I staggered on, across the unending whiteness, wondering if the Silent Sister had already watched my suffering when she looked beyond tomorrow. I crunched the ice, feet numb, the wind’s keening filling my head. Had she counted out each frozen step or just seen the great white shape of our trek across the snows? How many possibilities had lain strewn across the future for her? And how many of them saw us dead? Foot before foot, too cold for shivering, dying by degrees. Perhaps in some futures the crack that chased me had caught and destroyed me before I even reached Snorri; in others he may have killed me as I ran into him. Did she know for certain that her spell would find a home in us, be carried north to the very edge of the Bitter Ice? Did she know whether her magics would wither inside us or take root and grow into more than they had been? Was she certain, or was she maybe, like her great-nephew, a gambler always ready to roll those dice one time too many? I saw her narrow smile in my mind’s eye, and it did little to warm me. Foot before foot. Endlessly on.

 • • • 

J
ust as Snorri had described, the Black Fort took me by surprise. The landscape offered no clues, no buildup, no growing promise of journey’s end. One moment it was a featureless white wasteland, bounded on one side by the Bitter Ice; the next moment it was the same featureless wasteland, except there
was
a feature, a black dot.

The trek had worn us to our final strength—Fimm it had worn past even that—but we were none of us the shambling, frostbitten wreck that Snorri had been when he had last stumbled to the gates. We came with at least some measure of fight in us, some final reserve to draw upon. And, as little as I wanted to battle anyone, I knew for sure that without the chance to rest and restock in the shelter offered by the Black Fort, I for one would not survive a return journey.

Snorri led us closer. Urging swiftness. He wanted to be inside before the sun set—wanted Aslaug’s strength in the fight to come. The terrain offered no cover and we relied only on being white upon a white background to hide us, and also on the hope that nobody would be looking out for us. This latter proved an unfounded hope.

“Wait.” Ein, raising a gloved hand. “Man in the south tower.”

However well we blended against the snow, with the sun sinking behind us our shadow might yet announce our approach if the man were paying close enough attention.

The Black Fort is a squat, square construction with a crenellated tower at each corner. A central keep, barely taller than the outer walls, sits amidst a large courtyard. Snorri believed the keep unmanned and that the small garrison kept to chambers within the thickness of the walls around the main gates.

“The Dead-Eye will shoot him,” Snorri said. “Then we climb.”

Arne rubbed gloved fingers across his face guard, the soft hide frozen stiff and hanging with miniature icicles. The wind swirled around us, full of razors. “It’s a long shot.”

“Not for the Dead-Eye!” A quad slapped him on the shoulder.

“And the light’s failing.” A shake of the head.

“Easy!” Another quad.

A slump of shoulders. “I’ll get my bow ready,” Arne said. “Then we move closer.”

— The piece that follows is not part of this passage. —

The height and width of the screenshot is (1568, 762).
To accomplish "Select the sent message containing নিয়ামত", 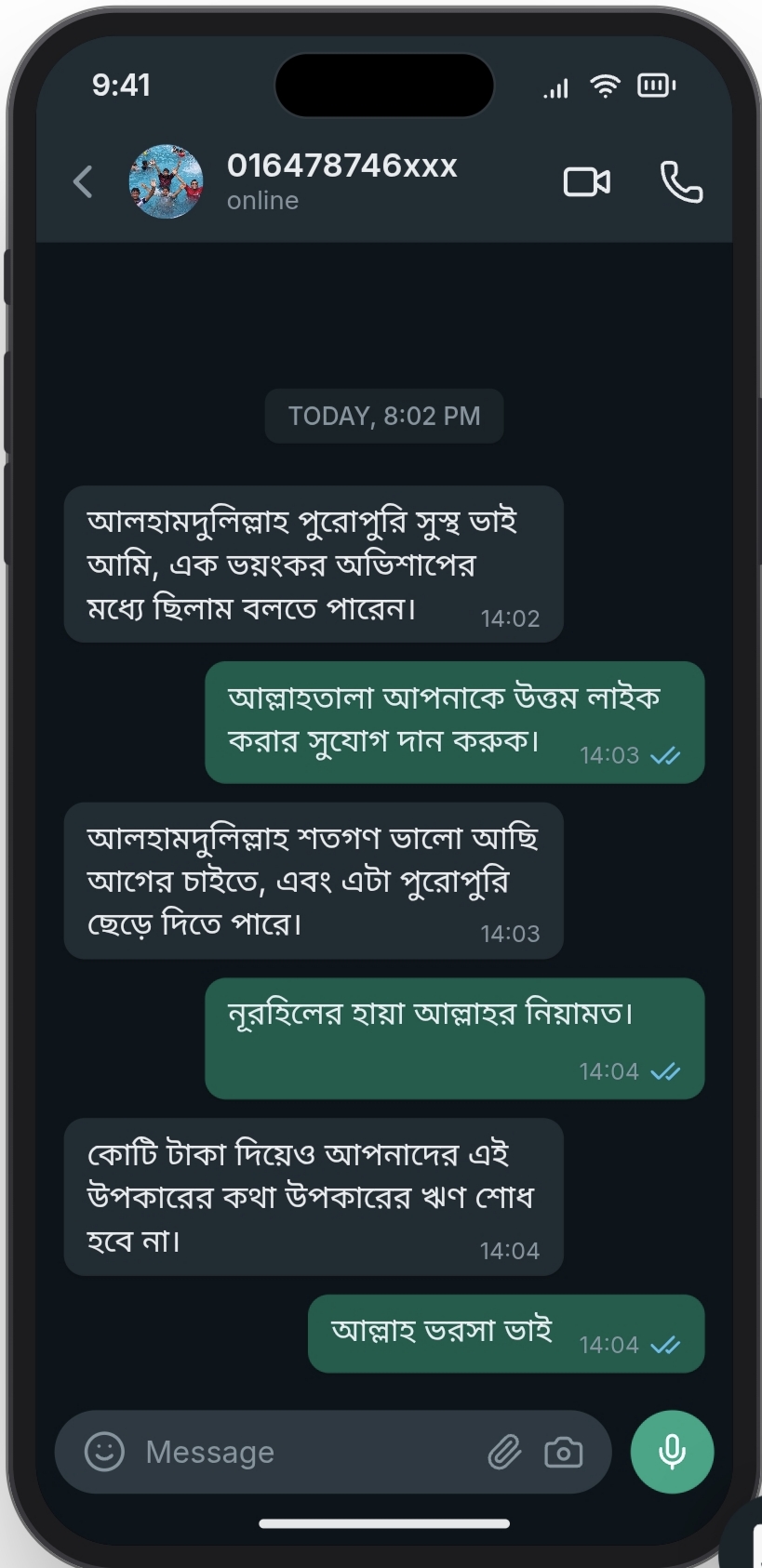I will (454, 1038).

It took a damned long time, extracting and unwrapping the bow, finding the string, waxing that, flexing this, warming fingers, hooking one thing to another. They’d taught me archery back in Vermillion, of course. Every prince had to know the art. Rather than having us become crack shots, Grandmother was, apparently, more interested that we know and understand the possibilities and limitations of the weapon so that we could better utilize it en masse upon the battlefield. Even so, we still had to hit the bull’s-eye.

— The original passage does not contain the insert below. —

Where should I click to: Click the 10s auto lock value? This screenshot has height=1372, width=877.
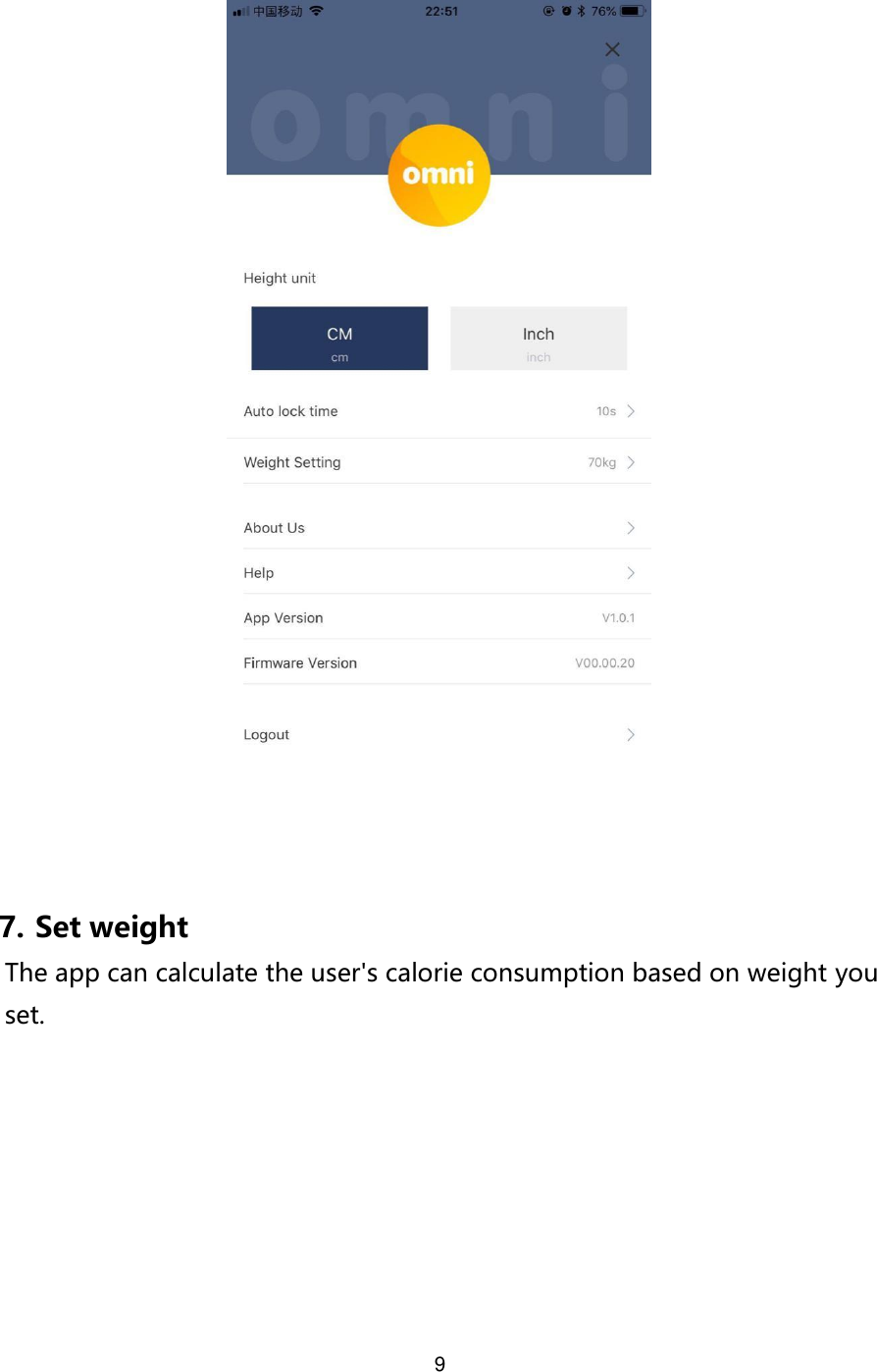[606, 411]
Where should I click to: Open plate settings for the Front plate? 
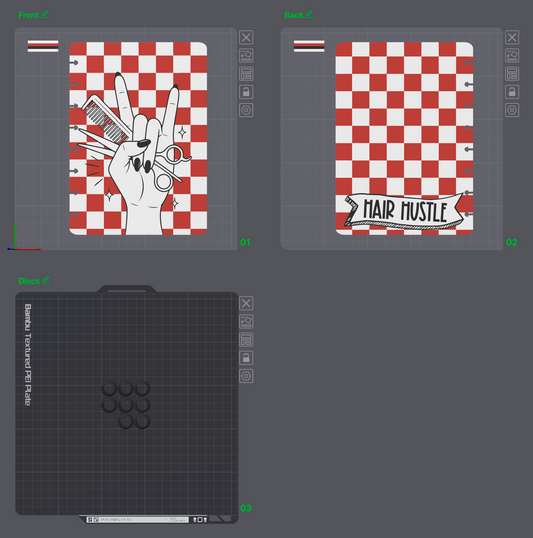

If all those long hours of much-resented archery practice had taught me anything, it was that wind will make a fool of even the best archer, a swirling, gusty wind especially so.

At last Arne had equipped himself and we crept forwards across the snow, crouching low now, as if that might make a difference. The figure in the tower moved several times, facing our way for a heart-stopping moment, but showed no signs of interest.